Things at The University of Nothampton’s Institute of Creative Leather Technologies are a little different. I was introduced to Rachel, the director of the institute, and, after Mike had finished his lecture, we headed off for some lunch to chat about the institute.
Northampton has a rich history of shoemaking stretching from 1200*, not only due to the proximity of water and oak bark (both required for tanning in the early days), but the county’s location, so it probably should not have surprised me that the University has the world’s best leather research centre, with students attending from across the globe, and a fully working tannery. As well as covering the technical aspect of leather production, the institute works with other disciplines like fashion, development economics, podiatry, wastes management and leather conservation.
* for more information on Northampton’s shoe industry visit http://www.international-footwear-foundation.co.uk
After lunch, I was given a tour around the facilities by Chris, a tannery technician demonstrator. View all the photos from the tour.

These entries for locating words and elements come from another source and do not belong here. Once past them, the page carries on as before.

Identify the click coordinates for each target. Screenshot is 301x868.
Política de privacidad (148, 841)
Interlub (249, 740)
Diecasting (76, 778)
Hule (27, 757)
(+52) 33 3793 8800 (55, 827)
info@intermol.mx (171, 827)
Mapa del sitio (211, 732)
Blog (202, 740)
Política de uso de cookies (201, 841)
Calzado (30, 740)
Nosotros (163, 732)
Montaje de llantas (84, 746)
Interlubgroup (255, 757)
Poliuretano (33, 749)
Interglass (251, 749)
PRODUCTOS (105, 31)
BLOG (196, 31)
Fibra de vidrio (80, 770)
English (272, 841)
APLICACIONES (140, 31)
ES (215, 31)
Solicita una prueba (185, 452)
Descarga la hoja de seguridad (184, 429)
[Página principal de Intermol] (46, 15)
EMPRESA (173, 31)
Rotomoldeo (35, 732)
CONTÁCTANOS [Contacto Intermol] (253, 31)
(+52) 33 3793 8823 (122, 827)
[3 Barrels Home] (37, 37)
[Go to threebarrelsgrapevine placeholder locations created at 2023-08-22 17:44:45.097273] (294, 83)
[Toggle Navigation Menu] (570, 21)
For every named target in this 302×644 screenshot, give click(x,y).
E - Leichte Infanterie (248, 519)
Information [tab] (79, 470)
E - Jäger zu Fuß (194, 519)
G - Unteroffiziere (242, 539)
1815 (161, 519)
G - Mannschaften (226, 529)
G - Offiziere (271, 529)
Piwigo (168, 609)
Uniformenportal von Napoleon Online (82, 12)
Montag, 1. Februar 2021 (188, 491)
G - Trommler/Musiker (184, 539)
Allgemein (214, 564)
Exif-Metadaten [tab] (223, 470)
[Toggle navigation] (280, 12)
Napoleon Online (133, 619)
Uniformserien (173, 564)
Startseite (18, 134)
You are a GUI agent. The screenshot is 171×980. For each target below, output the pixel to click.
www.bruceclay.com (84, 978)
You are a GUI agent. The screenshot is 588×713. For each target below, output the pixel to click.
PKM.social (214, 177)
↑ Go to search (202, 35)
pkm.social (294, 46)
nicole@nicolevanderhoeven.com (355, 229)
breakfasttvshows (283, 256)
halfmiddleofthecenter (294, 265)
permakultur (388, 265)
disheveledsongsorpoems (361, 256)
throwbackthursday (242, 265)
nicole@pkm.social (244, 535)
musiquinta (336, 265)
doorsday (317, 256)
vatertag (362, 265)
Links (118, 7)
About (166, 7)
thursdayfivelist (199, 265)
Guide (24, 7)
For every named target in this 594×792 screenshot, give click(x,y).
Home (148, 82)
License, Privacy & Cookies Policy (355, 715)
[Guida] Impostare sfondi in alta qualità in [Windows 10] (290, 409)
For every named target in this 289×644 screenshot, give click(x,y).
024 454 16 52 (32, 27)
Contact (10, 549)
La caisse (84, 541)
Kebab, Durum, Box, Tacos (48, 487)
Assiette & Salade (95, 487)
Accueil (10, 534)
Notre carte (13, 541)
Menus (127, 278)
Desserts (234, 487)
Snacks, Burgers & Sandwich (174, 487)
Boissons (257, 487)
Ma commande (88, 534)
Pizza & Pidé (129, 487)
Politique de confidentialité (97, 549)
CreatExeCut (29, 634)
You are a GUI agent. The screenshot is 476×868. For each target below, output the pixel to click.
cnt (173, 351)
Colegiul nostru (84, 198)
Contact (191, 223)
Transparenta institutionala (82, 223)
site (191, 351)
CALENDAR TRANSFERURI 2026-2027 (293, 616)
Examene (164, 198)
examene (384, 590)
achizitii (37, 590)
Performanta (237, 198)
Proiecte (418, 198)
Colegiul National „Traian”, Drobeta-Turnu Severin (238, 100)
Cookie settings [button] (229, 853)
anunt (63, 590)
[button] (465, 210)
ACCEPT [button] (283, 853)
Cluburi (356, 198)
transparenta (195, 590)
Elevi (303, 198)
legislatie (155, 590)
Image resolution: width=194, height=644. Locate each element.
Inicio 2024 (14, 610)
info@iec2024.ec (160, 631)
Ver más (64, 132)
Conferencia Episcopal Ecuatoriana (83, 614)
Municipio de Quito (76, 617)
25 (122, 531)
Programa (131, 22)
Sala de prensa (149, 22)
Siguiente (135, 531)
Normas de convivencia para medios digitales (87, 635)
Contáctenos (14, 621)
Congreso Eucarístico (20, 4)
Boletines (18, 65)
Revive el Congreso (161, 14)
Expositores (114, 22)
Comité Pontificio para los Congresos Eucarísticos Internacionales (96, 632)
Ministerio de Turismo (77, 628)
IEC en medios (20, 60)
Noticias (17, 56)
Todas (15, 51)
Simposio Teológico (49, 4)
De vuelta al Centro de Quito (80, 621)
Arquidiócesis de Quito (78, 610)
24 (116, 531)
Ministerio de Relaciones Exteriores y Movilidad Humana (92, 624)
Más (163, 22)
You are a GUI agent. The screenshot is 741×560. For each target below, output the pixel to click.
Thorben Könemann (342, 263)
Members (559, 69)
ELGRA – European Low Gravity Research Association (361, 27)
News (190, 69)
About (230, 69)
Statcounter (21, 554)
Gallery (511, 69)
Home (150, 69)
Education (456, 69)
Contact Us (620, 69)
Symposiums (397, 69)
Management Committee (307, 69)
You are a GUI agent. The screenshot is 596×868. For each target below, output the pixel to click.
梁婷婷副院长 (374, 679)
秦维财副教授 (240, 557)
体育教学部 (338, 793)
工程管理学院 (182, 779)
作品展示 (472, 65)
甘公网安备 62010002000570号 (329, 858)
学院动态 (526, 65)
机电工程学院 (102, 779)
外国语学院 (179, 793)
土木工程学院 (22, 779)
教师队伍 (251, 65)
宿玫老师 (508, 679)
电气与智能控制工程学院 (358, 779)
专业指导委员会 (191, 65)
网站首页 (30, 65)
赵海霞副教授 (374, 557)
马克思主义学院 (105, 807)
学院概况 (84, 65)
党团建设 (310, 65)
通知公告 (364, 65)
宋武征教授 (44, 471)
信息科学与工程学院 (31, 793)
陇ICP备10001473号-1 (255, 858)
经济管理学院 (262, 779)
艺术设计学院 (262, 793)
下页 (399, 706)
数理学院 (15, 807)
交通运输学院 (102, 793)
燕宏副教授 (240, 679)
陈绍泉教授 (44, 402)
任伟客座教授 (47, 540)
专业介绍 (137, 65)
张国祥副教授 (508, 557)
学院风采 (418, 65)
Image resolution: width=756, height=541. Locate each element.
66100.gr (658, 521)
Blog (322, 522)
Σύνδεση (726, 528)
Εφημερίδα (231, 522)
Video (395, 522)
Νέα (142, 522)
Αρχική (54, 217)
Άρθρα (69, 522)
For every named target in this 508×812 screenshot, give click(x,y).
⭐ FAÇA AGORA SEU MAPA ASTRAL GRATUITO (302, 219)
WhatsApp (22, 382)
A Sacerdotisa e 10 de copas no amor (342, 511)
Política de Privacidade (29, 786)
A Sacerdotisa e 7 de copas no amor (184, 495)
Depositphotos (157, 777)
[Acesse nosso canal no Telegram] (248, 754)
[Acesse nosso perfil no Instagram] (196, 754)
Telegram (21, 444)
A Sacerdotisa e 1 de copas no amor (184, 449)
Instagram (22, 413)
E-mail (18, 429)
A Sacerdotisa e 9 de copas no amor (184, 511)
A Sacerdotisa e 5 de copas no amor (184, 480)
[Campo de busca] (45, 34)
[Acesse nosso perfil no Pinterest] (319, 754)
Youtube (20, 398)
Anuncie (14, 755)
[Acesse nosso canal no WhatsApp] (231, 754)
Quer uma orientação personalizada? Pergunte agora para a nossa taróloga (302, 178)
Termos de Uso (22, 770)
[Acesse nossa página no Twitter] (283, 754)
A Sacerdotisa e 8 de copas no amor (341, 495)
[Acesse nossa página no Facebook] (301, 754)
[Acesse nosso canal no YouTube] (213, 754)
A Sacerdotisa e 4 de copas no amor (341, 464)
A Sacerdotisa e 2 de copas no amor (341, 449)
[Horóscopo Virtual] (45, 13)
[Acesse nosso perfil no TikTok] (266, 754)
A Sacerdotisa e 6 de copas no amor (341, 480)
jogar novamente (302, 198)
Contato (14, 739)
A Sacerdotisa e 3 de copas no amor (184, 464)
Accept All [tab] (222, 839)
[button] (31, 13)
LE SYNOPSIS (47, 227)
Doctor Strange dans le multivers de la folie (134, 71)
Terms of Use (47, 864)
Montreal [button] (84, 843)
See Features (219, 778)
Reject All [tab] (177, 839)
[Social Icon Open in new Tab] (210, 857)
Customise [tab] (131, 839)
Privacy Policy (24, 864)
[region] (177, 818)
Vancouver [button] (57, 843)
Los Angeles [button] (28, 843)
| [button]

Producing leather is a surprisingly complicated process – rather than me incorrectly try and regurgitate details from the tour, you probably might want to have a read of the Wikipeida entry on the leather production process instead!
The tour started in the chemical and research labs – research areas include taking leathers to extremes of thinness, lightness and grip, as well as fire, cut and impact resistance for use in sports and performance. Some of the testing equipment for batch stretching and tearing of leather looked pretty impressive. I was also surprised to find an electron microscope in the Institute which is used by other departments at the University.
This was followed by a fascinating guided tour of the tannery itself – including the shed containing salted hides ready to start the process, the fleshing machine, the spinning drums mixing the various chemicals to prepare and tan the hides, the splitting machine, the shaving machine, the staking machine, the buffing machine and the glazing machine (most of which do sound like torture implements!). It is an amazingly detailed and complex process to take the raw ingredient and turn it into a specific leather ready to be used to create the final end product.
A massive thank you to Mike, Rachel and Chris for spending the time to give me a glimpse into how leather is manufactured, and I certainly have a new found respect for my leather boots and the effort and skill that went into them so I could go out and enjoy the outdoors.